Pick out every line of the entries below that contains the word "Select", and copy each one.

————————

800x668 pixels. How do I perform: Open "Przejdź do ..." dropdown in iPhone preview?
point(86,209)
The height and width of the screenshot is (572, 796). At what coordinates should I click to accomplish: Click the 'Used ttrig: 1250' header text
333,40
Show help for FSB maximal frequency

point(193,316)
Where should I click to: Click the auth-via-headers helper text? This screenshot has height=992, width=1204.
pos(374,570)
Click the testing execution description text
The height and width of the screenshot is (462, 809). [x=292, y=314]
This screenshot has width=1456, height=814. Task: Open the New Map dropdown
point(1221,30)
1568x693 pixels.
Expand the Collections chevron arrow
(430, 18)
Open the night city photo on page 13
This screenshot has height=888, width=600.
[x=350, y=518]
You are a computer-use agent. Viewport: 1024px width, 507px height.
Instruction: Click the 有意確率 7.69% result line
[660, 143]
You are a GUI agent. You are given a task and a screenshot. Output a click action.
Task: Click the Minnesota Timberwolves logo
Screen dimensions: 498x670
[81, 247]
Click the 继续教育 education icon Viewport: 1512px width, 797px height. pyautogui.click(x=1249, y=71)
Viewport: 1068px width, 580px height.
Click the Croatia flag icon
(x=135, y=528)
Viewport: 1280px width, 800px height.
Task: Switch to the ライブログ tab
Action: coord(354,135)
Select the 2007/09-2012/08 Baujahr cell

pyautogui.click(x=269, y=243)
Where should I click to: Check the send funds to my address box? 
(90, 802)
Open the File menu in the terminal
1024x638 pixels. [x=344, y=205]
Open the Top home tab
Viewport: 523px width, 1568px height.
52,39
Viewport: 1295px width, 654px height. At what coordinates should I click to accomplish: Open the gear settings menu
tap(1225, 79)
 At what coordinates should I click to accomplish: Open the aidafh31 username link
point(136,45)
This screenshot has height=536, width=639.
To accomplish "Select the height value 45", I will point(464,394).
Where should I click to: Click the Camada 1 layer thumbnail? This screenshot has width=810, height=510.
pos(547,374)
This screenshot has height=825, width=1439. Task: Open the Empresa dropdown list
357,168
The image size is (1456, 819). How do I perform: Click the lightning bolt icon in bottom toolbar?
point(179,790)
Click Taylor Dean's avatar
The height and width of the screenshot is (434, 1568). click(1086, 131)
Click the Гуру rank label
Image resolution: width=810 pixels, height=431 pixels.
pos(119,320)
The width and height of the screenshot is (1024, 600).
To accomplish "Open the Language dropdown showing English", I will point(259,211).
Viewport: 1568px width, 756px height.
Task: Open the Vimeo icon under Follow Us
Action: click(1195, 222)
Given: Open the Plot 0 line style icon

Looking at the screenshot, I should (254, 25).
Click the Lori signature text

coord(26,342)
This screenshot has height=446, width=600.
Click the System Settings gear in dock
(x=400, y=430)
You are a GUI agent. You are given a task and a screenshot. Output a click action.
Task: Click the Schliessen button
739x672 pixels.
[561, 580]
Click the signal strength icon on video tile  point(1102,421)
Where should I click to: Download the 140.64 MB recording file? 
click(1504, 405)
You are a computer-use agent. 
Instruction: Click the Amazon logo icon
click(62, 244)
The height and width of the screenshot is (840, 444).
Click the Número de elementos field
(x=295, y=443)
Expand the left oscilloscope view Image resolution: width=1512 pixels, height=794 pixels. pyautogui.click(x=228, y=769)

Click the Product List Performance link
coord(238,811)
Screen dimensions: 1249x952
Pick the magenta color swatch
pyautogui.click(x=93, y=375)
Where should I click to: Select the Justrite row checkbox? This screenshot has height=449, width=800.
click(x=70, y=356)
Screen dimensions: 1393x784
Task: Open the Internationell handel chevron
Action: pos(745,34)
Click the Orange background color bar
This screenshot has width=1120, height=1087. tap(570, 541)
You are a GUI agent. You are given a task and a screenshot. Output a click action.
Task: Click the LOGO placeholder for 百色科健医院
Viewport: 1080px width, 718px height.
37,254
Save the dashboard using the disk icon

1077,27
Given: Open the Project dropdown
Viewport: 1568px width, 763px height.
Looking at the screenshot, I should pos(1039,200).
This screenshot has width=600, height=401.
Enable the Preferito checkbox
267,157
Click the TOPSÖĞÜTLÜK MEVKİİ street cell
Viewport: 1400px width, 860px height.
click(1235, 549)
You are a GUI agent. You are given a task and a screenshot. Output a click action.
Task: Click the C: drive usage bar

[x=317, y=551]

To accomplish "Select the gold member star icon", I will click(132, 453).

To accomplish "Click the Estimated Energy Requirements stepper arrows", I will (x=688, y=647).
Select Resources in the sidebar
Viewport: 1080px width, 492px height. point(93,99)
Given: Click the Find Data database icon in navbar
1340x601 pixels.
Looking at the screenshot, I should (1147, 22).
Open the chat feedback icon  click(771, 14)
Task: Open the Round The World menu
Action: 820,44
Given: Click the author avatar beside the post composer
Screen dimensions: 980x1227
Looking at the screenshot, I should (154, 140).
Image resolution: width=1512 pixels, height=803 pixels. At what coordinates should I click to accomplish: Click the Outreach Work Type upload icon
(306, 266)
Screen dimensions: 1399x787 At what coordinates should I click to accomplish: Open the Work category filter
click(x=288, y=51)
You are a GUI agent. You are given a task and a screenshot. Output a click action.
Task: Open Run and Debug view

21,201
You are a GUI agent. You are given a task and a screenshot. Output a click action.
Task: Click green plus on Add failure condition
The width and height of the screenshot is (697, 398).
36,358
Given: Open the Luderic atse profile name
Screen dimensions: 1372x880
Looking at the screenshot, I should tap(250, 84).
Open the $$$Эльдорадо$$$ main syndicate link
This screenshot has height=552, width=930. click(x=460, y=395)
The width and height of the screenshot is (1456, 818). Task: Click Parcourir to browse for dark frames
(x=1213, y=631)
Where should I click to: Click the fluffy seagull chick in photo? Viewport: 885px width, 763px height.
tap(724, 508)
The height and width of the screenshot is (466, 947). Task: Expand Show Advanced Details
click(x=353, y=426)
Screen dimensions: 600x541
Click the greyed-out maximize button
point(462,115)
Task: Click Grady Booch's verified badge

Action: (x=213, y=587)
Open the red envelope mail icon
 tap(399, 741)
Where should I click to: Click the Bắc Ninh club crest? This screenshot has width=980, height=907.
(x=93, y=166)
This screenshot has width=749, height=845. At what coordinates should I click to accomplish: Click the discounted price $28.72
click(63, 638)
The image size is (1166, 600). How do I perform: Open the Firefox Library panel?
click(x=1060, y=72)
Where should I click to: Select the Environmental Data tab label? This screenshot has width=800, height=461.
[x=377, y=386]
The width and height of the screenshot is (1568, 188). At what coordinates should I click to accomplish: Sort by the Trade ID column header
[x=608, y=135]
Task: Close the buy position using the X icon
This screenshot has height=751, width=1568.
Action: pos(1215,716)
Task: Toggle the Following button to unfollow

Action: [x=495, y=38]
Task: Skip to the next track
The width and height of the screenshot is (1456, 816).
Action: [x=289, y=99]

————————

#### THE COMPLETED TASK
Select the 2007/09-2012/08 Baujahr cell
To accomplish "Select the height value 45", I will point(464,394).
Where should I click to: Select the Justrite row checkbox? This screenshot has height=449, width=800.
To accomplish "Select the gold member star icon", I will click(132, 453).
Select Resources in the sidebar
Where should I click to: Select the Environmental Data tab label? This screenshot has width=800, height=461.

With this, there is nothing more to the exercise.